Quantcast

LEGAL NEWSLINE

Tuesday, April 16, 2024

Fifth Circuit rules class action over mineral interests should stay in federal court

Fifthcircuitcourthouse

The John Minor Wisdom United States Court of Appeals Building in New Orleans.

NEW ORLEANS (Legal Newsline) - A federal appeals court recently sided with a group of oil and gas companies, ruling that a lawsuit filed against them by a class of post-foreclosure owners of disputed mineral interests should remain in federal court.

The U.S. Court of Appeals for the Fifth Circuit, in an opinion filed last month, also noted that the burden should be placed on the plaintiffs who seek to remand a case based on one of the Class Action Fairness Act’s limited exceptions.

“If the applicability of an exception is not shown with reasonable certainty, federal jurisdiction should be retained,” Circuit Judge Leslie Southwick wrote for a majority of the three-judge panel.

The defendant oil and gas companies, including Chesapeake Energy Corp., operate producing wells in Johnson and Tarrant counties, Texas.

The companies had obtained oil and gas leases on commercial and residential property in downtown Fort Worth and adjacent locations. As a result, the defendants leased a substantial number of third-of-an-acre, quarter-of-an-acre plots.

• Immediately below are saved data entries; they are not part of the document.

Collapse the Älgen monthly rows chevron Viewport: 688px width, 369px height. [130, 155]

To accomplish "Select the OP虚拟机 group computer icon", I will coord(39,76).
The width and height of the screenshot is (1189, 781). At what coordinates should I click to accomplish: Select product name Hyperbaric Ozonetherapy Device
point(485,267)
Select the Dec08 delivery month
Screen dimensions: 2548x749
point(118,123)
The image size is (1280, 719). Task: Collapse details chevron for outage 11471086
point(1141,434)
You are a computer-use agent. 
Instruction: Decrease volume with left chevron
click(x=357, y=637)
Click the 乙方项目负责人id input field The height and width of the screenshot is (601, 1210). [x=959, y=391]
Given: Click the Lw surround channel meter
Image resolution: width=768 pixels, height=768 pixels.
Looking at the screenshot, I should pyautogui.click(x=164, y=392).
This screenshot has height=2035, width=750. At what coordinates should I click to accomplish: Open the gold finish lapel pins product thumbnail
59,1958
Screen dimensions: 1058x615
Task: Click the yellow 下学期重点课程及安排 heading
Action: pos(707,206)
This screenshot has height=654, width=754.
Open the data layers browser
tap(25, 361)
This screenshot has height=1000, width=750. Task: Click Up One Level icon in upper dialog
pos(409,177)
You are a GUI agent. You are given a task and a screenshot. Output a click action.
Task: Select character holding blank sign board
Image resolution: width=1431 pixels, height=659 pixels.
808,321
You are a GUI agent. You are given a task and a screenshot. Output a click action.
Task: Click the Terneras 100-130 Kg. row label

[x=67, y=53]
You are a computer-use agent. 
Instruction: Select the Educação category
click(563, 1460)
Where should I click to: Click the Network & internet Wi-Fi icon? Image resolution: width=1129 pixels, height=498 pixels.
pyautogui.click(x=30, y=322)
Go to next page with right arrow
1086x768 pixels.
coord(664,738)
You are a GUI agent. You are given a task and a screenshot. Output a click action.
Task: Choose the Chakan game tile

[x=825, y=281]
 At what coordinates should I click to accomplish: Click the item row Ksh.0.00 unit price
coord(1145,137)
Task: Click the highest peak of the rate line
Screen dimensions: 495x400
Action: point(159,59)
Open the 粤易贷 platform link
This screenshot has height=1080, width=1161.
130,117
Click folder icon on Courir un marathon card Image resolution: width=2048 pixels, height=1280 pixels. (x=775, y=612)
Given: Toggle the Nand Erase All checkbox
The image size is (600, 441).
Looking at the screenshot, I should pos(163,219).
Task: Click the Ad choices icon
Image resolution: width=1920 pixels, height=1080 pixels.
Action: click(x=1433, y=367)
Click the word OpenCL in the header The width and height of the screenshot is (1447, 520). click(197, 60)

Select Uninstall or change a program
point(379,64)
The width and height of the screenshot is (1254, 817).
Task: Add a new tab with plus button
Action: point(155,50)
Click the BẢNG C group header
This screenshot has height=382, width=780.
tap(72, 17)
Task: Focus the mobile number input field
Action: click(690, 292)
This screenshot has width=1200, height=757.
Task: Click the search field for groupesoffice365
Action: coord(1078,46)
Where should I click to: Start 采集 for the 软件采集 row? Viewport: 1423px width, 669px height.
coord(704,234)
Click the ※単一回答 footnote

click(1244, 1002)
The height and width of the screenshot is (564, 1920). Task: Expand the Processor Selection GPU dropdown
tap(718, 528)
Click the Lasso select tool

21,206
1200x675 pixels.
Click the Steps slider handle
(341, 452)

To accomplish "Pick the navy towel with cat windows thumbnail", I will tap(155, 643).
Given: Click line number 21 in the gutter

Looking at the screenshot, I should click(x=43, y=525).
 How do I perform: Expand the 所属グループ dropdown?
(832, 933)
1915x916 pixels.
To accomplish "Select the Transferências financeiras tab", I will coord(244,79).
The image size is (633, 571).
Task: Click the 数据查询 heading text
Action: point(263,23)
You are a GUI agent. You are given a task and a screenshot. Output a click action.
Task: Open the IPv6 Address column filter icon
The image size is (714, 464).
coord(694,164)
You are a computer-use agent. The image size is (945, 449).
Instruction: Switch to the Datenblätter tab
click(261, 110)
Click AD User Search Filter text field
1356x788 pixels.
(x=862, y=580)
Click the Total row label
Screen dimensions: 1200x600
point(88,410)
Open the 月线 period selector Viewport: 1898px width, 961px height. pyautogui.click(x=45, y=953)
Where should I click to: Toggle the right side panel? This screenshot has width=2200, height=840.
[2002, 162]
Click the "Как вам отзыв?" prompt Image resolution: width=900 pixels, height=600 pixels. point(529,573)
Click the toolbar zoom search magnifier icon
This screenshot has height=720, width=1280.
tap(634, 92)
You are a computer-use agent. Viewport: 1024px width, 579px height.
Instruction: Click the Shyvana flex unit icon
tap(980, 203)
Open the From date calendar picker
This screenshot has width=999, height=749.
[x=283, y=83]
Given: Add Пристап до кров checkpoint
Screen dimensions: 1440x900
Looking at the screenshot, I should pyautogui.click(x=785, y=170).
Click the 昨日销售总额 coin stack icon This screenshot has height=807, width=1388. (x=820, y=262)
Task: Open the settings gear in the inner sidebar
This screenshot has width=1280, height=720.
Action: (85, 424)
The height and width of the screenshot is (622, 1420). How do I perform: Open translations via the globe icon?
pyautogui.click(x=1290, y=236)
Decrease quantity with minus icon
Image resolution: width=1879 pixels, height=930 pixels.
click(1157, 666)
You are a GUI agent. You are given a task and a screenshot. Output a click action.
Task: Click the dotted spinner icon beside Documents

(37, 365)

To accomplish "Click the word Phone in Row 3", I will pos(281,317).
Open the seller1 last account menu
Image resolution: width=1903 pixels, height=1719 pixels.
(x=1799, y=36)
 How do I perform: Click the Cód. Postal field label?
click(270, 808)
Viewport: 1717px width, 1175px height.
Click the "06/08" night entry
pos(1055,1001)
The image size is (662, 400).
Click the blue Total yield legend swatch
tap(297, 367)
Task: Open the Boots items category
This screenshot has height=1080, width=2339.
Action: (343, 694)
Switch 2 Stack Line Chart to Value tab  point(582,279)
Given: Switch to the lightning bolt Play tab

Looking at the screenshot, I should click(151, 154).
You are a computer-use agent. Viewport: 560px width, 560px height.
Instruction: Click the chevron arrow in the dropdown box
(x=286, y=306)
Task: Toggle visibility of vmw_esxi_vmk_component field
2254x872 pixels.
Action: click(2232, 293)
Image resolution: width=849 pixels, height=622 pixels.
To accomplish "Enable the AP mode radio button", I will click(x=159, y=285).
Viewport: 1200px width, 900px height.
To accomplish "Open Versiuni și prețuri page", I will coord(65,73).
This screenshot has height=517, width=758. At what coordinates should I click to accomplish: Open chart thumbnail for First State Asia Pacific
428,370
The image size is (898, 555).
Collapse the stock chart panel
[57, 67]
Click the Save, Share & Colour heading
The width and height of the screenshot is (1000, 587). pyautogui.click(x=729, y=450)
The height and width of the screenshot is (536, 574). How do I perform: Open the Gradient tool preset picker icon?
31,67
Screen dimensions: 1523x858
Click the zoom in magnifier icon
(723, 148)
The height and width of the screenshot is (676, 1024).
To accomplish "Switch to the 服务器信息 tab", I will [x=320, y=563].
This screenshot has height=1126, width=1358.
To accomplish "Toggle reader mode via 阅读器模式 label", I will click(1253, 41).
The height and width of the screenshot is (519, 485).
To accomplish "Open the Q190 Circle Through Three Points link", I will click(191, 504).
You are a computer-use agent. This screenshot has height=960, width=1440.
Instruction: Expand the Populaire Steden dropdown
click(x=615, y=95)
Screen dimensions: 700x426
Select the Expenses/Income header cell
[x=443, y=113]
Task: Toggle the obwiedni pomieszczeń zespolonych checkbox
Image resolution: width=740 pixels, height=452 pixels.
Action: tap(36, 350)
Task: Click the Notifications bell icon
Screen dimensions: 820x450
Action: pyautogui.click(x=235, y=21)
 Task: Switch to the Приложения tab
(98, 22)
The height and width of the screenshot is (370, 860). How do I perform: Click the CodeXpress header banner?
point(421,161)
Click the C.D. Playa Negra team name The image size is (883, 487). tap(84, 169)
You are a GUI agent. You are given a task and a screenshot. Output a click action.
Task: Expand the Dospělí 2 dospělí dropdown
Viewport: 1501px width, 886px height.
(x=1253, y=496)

Allegedly, numerous lessors lost their property through foreclosure subsequent to the execution of their leases.

A petition filed in state court claimed the defendants had not always obtained subordinations of prior mortgages to the oil and gas leases, which allegedly caused the mortgaged property to pass free and clear of the leases to those who purchased through foreclosure. The petition also asserted that after foreclosure, the defendants continued to produce from the relevant wells without “undertaking the significant, expensive curative work” to address the ownership changes.

Plaintiff Arbuckle Mountain Ranch of Texas Inc. filed a lawsuit on behalf of itself and a putative class of 3,000 to 5,000 members in a Texas state court in November 2014.

The class -- post-foreclosure owners of the disputed oil and gas interests -- claims the defendants’ oil and gas leases automatically terminated upon foreclosure and the companies’ continued operation of these wellheads constituted trespass and conversion.

The defendants removed the case to the U.S. District Court for the Northern District of Texas, pursuant to CAFA, soon after.

In August, the Northern District of Texas granted Arbuckle’s motion to remand the case to Texas state court, holding the local controversy exception applied.

The local controversy exception requires that two-thirds of the proposed class, along with at least one defendant, be citizens of the state where the class action was originally filed. Under the exception, the class’ principal injuries also must be incurred in that same state.

The defendant companies appealed to the Fifth Circuit.

The Fifth Circuit, in its Jan. 7 decision, reversed the Northern District of Texas’ ruling, concluding that Arbuckle’s state court petition was ambiguous as to the scope of the proposed class.

“Arbuckle’s petition contains two conflicting class definitions,” Southwick wrote in the 13-page majority opinion. “After reviewing Arbuckle’s petition, the parties’ briefs, and the record, we have no basis to conclude the class is only of current owners, or conversely that it covered all post-foreclosure owners including interim owners. Further, plaintiffs concede there is no evidence that, under the broad definition, over two-thirds of the class are Texas citizens.

“Because the class that the petition at the time of removal sought to have certified is not clearly limited to current owners, and with inadequate evidence of the citizenship of the interim owners in the broader class, Arbuckle has not proven that the exception for local controversies applies.”

Circuit Judge Jennifer Walker Elrod, in her dissent, agreed with the district court’s determination that the local controversy exception required remand of the case to state court.

“The law of our circuit does not require such a presumption in favor of federal jurisdiction, nor should it,” she wrote. “Moreover, if the facts of this case do not satisfy the local controversy exception ‘with reasonable certainty,’ then the majority’s presumption is a strong one indeed.”